Topic: DArray as primitives for compact data structures


Joachim Breitner (Sep 24 2023 at 13:25):

Lean currently provides Array (α : Type) backed by an efficient implementation. I’d like to make the case that it would be useful to (also) have DArray (α : ∀ (i:Nat), Type), with the same representation.

Conceptually, and in terms of proving things, it could look like

structure DArray : Type u where mk ::
  size : Nat
  vals : (i : Fin size)  α i

DArray.empty : DArray α
DArray.get (a : DArray α) (i : Fin a.size) : α i
DArray.push (a : DArray α) (v : α a.size) : DArray α
DArray.set. (a : DArray α) (i : Fin a.size) (v : α i.val) : DArray α

and all the other array operations you’d expect, just with the more general type – and annotated with the usual @[extern] annotations so that this is not the runtime representation.

The benefit of such a data structure is that it unlocks libraries to implement almost arbitrary complex compact type-safe data structures.

Consider places where you’d currently use Array (α × β). This is rather expensive: An array with n entries costs $3 + 4 n$ words, and an access requires two indirections. You could improve things a bit by using Array α × Array β, so now you have $6 + 2n$, but still two indirections.

With DArray you can write a data structure that's isomorphic to Array (α × β) like this:

def Nat.even : Nat  Bool
def Alternating (i : Nat) := if i.even then α else β
structure ArrayPair where
  arr : DArray (Alternating α β)
  heven : arr.size.even

and now the cost is $3 + 2n$ words, and accessing is only one indirection.

The implementation is a bit nasty, with all those array calculations, but at least it’s doable.

Of course, this is a rather simple example, I wonder what other kind of data structures might be possible with this… Maybe a library doing more complex Array-of-Tuples transformations.

It’s _almost_ possible to define this in a pure library, simply using the existing lean_array_* functions in @[extern …]; only the constructor/projections themselves would need a bit of extra code. Preliminary experiments at <https://github.com/nomeata/lean-darray>. But given how this is tied to the FFI, it should probably be provided by the code, if at all?

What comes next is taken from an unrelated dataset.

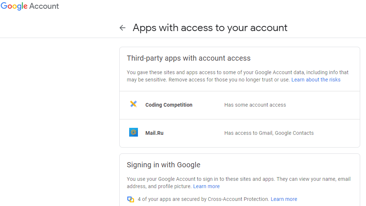Click the Cross-Account Protection shield icon
The image size is (366, 206).
click(131, 199)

Does this sound useful? Should I turn this into a Lean RFC?

Joachim Breitner (Sep 24 2023 at 13:40):

(Another use case I can think of and that we talked about here some time ago is tabulating/memoizing dependent functions with enumerable domain, like Nat.fib.)

Kyle Miller (Sep 24 2023 at 18:35):

There have been some other discussions about dependent arrays before. One point that should be mentioned is that the reason this can't "just" be Array (Sigma α) is that the runtime representation of this would be an array of pairs. The trick is that we can encode the first nat in each pair using the position of the element itself.

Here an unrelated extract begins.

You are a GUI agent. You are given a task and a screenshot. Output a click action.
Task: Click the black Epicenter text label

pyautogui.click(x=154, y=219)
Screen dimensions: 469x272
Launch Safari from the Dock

James Gallicchio (Sep 26 2023 at 22:41):

I think if we're doing any core changes, I'd want the most primitive array you can get in C (which is really just a fixed-length block of memory, that you can address in somewhat arbitrary ways, that can have uninitialized data, etc). But I think last time it was discussed, core doesn't want to change any of the basic FFI types at the moment...

Joachim Breitner (Sep 27 2023 at 08:24):

That’s reasonable. And I guess one can implement this as a separate library with judicious use of coerce and implemented_by.


Last updated: Dec 20 2023 at 11:08 UTC